▶ **WHAT IS NEEDED**
Only the pictures are to be left out; set down the rest of the records exactly.

▶ **DATA FOR THIS TASK**
***
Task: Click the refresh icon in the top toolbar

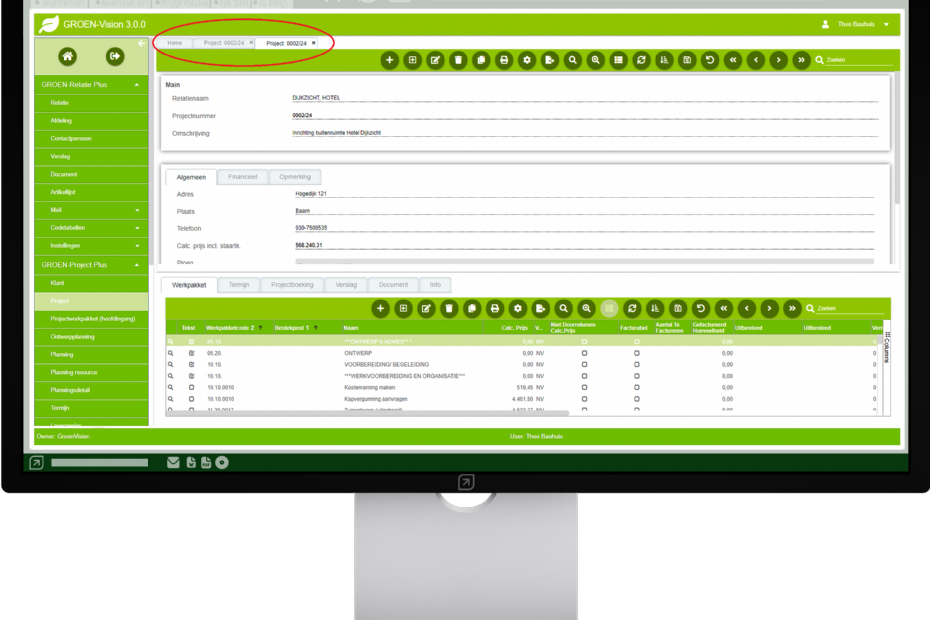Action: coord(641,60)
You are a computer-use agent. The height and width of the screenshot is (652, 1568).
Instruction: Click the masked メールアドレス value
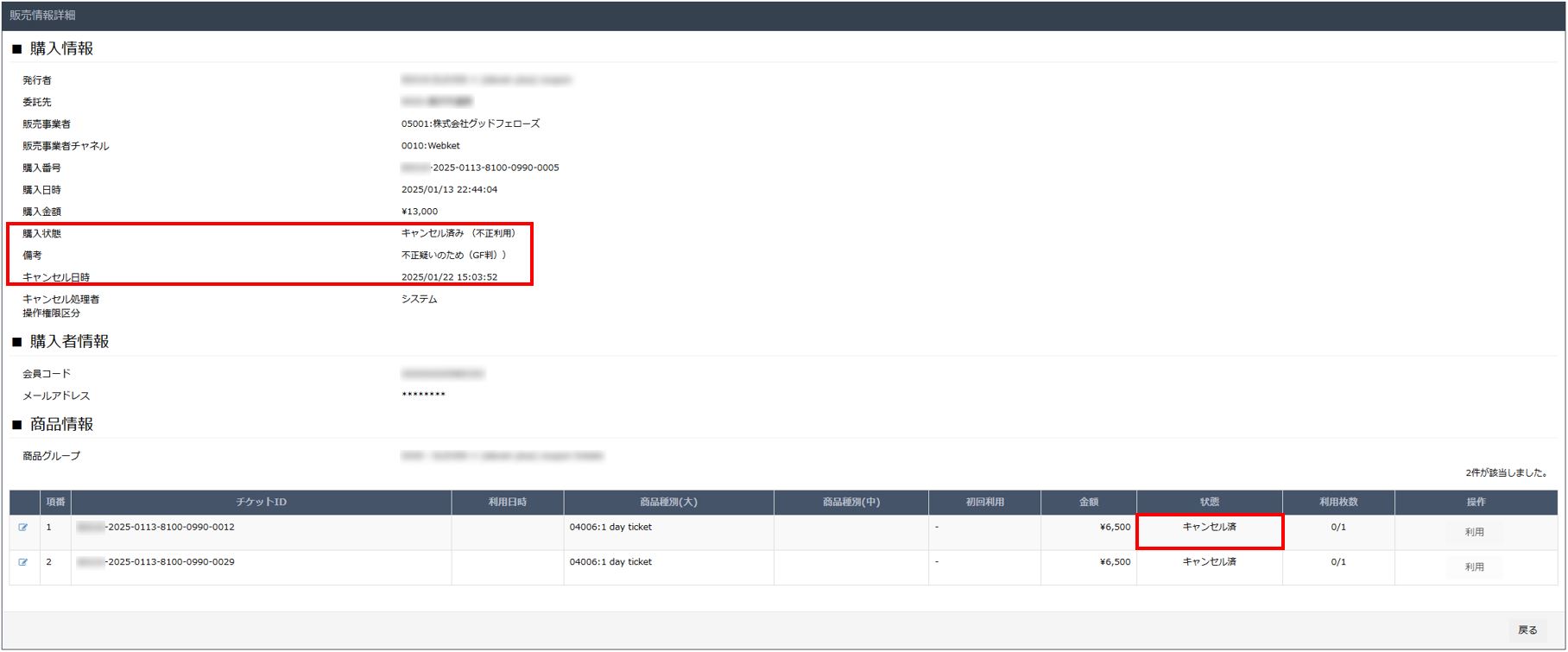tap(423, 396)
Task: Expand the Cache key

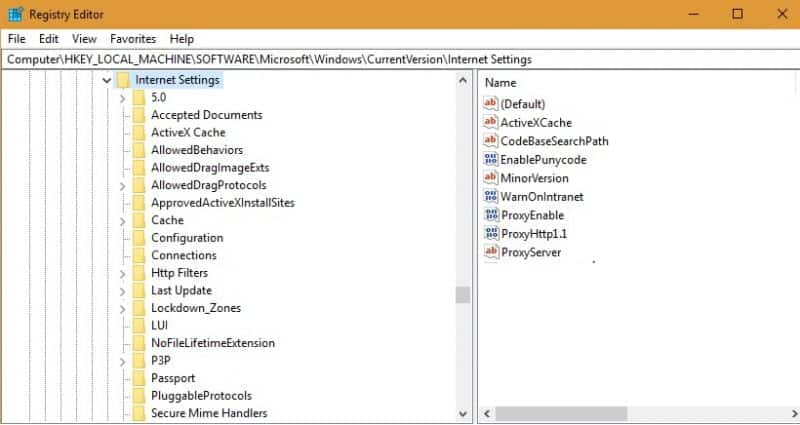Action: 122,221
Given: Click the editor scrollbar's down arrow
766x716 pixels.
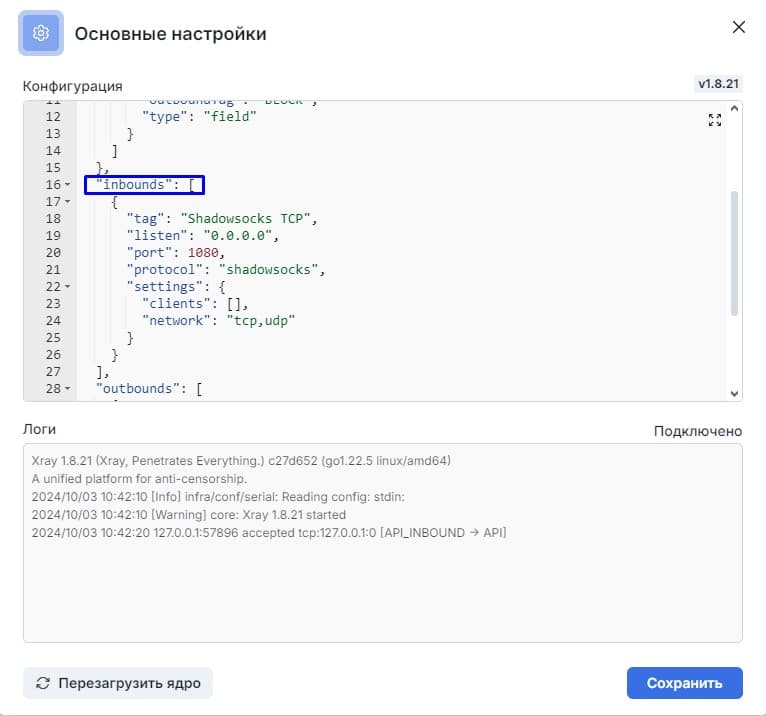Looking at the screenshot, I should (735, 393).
***
▶ **ANSWER TO THE EXERCISE**
Task: Click the refresh icon in the top toolbar

Action: coord(641,60)
You are a computer-use agent. The height and width of the screenshot is (652, 1568).
Instruction: Click the masked メールアドレス value
tap(423, 396)
Task: Expand the Cache key

Action: 122,221
Given: Click the editor scrollbar's down arrow
766x716 pixels.
Looking at the screenshot, I should (735, 393).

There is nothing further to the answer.